Stored data entries
---*---
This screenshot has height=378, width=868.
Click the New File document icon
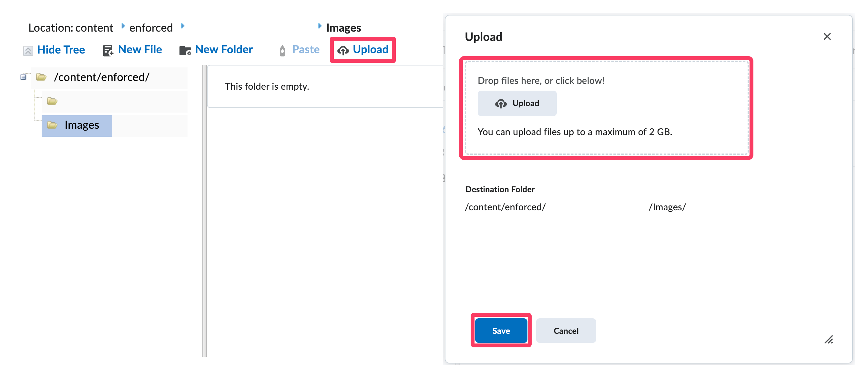[108, 50]
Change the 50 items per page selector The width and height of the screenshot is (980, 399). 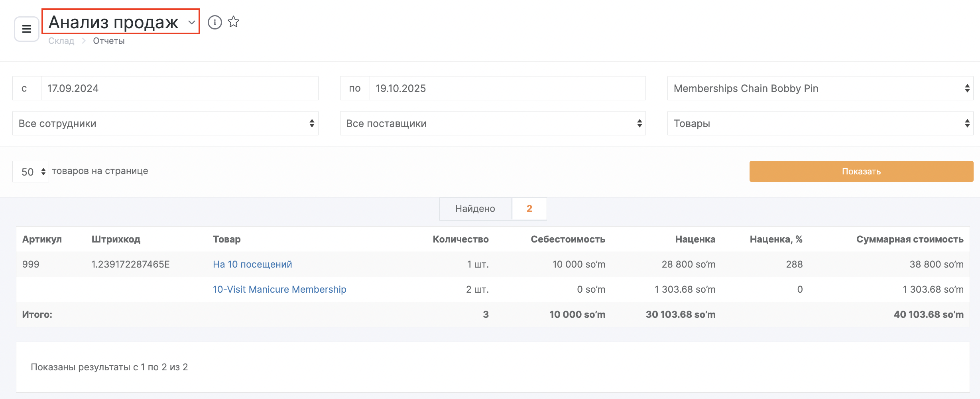click(31, 172)
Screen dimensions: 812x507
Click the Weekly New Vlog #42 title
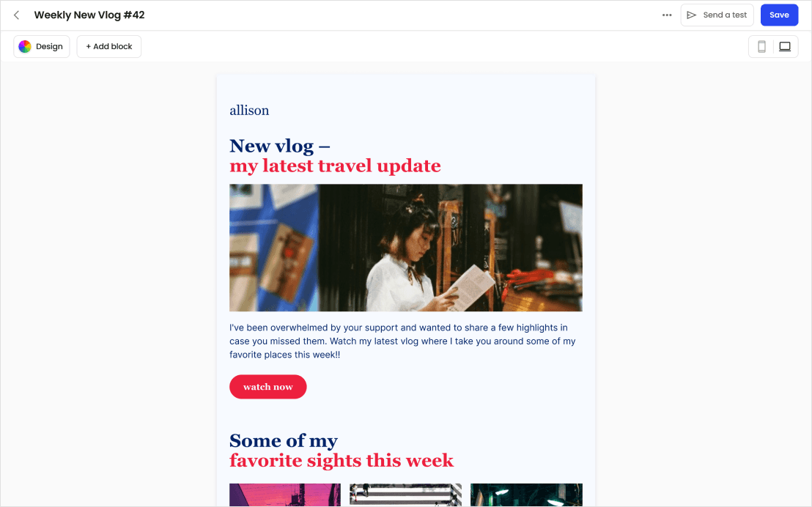[89, 15]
---*---
# Problem description
Give again, word for word, each line from the one holding "Screen dimensions: 812x507" through the end of the entries, and leave out any picture.

# Written reply
Screen dimensions: 812x507
Click the Weekly New Vlog #42 title
[89, 15]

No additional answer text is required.